All image processing was performed using RELION 3.1.[76] The images were drift corrected using RELION’s own (CPU-based) implementation of the UCSF motioncor2, and defocus was estimated using gCTF.[77] LoG-based auto-picking was performed on all micrographs, and picked particles were 2D classified. After three rounds of 2D classification, classes with different orientations were selected for initial model generation in RELION. The initial model was used as a reference for 3D classification into different classes. The selected classes from 3D classification were subjected to 3D auto refinement followed by different rounds of CTF refinement plus a final round of Bayesian polishing. Polished particles were used for the 3D auto-refine job, and the final map was postprocessed to correct for the modulation transfer function of the detector and sharpened by applying a negative B-factor manually set to −50. A soft mask was applied during postprocessing to generate FSC curves to produce a map of an average resolution of 2.9 Å. The RELION postprocessed map was used to generate improved-resolution EM maps using the SuperEM method,[78] which aided in model building and refinement. Model building was performed using Coot,[79] REFMAC5,[80] the CCPEM-suite,[81] and Phenix.[82] Details on model refinement and validation are shown in Table . In brief, model building started by the rigid-body fitting of the known DnaE1 crystal structure (PDB 5LEW)[42] into the experimental density map using Coot. The DNA molecule was generated, and the rigid body was fitted into the experimental density map using Coot. Next, we carried out one round of refinement in REFMAC5 using jelly-body restraints, and the model was further manually adjusted in Coot. Final refinement and model validation were performed using Phenix.
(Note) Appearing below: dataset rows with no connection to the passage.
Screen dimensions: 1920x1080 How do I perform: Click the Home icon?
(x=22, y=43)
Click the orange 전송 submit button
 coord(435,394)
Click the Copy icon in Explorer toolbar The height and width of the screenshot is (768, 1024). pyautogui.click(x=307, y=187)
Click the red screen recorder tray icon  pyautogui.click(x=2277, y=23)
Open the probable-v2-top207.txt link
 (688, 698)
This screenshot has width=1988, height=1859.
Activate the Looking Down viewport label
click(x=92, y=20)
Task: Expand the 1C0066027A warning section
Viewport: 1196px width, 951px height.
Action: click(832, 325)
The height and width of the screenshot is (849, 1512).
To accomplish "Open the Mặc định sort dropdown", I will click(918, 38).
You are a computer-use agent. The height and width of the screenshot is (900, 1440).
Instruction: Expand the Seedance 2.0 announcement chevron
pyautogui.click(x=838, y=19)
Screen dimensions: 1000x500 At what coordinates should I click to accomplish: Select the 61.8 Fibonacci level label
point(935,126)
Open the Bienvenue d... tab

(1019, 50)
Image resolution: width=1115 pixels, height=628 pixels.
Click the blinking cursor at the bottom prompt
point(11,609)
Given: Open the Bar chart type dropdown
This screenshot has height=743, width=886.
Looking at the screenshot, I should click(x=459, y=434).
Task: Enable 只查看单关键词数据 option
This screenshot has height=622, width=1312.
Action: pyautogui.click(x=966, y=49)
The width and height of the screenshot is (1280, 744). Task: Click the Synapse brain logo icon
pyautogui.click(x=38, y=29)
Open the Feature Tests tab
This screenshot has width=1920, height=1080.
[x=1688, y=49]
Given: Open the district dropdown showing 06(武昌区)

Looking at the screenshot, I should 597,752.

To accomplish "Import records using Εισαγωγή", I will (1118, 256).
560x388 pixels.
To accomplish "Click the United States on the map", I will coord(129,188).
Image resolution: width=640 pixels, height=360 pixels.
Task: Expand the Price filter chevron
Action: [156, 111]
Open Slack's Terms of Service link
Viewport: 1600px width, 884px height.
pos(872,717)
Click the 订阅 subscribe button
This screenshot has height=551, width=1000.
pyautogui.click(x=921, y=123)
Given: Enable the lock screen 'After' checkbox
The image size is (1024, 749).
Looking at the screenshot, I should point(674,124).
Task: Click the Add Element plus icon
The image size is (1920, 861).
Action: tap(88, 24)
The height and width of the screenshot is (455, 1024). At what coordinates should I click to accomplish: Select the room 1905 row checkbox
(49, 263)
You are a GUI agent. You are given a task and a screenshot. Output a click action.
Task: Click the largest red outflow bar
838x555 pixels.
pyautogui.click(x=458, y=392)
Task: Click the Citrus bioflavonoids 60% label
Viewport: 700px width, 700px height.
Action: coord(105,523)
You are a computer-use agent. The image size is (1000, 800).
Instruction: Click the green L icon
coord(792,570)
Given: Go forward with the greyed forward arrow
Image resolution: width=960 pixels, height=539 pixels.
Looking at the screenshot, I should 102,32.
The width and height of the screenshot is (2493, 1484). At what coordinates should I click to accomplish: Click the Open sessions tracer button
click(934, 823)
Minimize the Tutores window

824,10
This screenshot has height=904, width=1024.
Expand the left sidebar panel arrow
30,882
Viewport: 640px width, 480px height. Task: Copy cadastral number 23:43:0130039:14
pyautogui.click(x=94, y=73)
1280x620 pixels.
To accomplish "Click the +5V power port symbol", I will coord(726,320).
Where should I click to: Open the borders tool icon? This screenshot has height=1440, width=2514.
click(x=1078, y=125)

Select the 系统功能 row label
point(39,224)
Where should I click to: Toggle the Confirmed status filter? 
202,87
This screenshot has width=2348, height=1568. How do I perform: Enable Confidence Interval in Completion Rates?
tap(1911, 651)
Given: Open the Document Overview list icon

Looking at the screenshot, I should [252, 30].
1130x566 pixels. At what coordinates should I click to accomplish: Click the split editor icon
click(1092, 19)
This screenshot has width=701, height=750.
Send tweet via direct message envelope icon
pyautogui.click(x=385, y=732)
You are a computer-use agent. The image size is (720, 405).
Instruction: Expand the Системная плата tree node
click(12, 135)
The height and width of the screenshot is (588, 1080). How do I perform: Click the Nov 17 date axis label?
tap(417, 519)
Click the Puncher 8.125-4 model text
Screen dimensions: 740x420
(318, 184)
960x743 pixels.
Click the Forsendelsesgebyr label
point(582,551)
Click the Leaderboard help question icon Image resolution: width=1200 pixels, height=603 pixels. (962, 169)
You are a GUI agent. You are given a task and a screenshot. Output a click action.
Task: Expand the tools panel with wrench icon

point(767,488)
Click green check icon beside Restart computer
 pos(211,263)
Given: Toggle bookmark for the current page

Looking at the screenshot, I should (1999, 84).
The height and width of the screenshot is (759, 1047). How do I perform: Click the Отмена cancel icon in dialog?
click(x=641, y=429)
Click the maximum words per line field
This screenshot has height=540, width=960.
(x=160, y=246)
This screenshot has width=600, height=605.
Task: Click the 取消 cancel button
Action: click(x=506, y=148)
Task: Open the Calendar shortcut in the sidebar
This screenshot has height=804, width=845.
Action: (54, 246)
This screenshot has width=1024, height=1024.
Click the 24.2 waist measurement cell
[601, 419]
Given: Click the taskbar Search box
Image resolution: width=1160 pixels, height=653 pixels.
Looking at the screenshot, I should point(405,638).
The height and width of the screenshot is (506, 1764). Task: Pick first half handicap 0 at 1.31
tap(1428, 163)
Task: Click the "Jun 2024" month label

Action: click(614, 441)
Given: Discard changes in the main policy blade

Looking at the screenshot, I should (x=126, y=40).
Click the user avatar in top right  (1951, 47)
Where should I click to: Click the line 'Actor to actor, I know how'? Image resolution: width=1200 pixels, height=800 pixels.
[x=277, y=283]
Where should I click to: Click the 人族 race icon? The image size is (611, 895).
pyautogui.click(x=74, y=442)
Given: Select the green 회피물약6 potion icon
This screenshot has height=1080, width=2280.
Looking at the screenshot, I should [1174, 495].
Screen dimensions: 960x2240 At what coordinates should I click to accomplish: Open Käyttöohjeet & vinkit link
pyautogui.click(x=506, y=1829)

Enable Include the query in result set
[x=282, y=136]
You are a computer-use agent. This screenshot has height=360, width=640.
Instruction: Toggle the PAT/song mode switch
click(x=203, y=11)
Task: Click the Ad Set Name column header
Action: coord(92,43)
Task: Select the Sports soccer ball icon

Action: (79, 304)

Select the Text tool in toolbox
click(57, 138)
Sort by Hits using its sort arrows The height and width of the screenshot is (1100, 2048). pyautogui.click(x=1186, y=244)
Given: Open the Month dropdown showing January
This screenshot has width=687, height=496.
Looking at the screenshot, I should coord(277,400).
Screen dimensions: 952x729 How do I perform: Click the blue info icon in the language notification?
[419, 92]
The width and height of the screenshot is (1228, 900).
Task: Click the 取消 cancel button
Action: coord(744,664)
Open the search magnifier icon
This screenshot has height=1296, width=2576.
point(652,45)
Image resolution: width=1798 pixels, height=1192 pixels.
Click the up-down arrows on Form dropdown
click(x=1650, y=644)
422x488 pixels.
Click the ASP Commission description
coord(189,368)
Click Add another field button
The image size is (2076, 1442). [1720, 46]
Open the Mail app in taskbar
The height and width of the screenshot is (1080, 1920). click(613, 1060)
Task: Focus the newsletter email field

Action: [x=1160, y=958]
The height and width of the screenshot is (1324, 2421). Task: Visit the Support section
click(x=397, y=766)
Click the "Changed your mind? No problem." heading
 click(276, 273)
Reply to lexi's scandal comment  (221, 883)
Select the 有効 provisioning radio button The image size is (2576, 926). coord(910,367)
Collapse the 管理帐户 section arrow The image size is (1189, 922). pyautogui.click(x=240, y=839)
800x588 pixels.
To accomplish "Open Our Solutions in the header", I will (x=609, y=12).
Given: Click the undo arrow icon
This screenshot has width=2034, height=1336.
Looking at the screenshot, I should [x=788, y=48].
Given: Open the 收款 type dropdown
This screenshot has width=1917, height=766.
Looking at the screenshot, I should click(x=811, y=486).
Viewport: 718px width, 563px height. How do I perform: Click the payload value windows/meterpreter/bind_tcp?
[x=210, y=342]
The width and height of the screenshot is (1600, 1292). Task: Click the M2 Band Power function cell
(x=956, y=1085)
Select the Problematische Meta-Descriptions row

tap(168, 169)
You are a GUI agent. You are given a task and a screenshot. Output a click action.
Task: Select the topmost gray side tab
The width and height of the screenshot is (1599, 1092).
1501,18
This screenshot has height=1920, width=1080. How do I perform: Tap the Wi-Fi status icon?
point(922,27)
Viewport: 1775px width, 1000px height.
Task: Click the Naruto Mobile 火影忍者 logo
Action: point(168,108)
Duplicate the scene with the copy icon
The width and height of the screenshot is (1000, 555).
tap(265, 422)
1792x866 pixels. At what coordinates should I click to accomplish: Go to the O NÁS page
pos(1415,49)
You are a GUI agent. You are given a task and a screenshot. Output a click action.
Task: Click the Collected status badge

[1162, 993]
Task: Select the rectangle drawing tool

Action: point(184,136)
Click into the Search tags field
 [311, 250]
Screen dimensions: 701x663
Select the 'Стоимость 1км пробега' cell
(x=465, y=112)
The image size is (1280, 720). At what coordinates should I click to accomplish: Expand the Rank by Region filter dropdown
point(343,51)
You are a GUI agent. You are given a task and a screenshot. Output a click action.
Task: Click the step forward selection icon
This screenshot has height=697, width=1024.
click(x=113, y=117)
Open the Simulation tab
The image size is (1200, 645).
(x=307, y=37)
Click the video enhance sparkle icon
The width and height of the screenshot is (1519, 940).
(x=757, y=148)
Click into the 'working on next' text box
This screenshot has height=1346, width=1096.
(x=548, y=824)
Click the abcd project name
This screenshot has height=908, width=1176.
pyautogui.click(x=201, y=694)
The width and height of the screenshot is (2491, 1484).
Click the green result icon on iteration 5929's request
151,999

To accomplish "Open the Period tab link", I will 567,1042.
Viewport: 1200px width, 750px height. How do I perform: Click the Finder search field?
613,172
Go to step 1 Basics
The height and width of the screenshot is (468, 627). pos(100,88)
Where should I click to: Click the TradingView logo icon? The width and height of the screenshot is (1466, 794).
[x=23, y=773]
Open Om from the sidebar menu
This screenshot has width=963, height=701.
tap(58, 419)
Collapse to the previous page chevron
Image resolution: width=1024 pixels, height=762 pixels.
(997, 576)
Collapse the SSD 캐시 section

Quantification and Statistical Analysis

Statistical details are given in the Methods sections and figure legends, and these include details of the experiments, numbers of replicates (technical and/or experimental), statistical software used, and thresholds of significance. Significance was generally determined as p<0.05, and correction for multiple comparisons was performed, as appropriate. Independent experiments were performed a minimum of two times, and these data were utilized for the generation of summary statistics (mean and standard deviation). Replicate data are included within each figure, as indicated in figure legends, else data are described as a representative experiment. In addition, DNA polymerase assays and DNA binding experiments were performed in three or more independent experiments. Data were not excluded from experimental datasets prior to or during analyses other than during cryo-EM data processing, where particles that did not possess high-resolution features were removed following standard procedures for cryo-EM structure determination.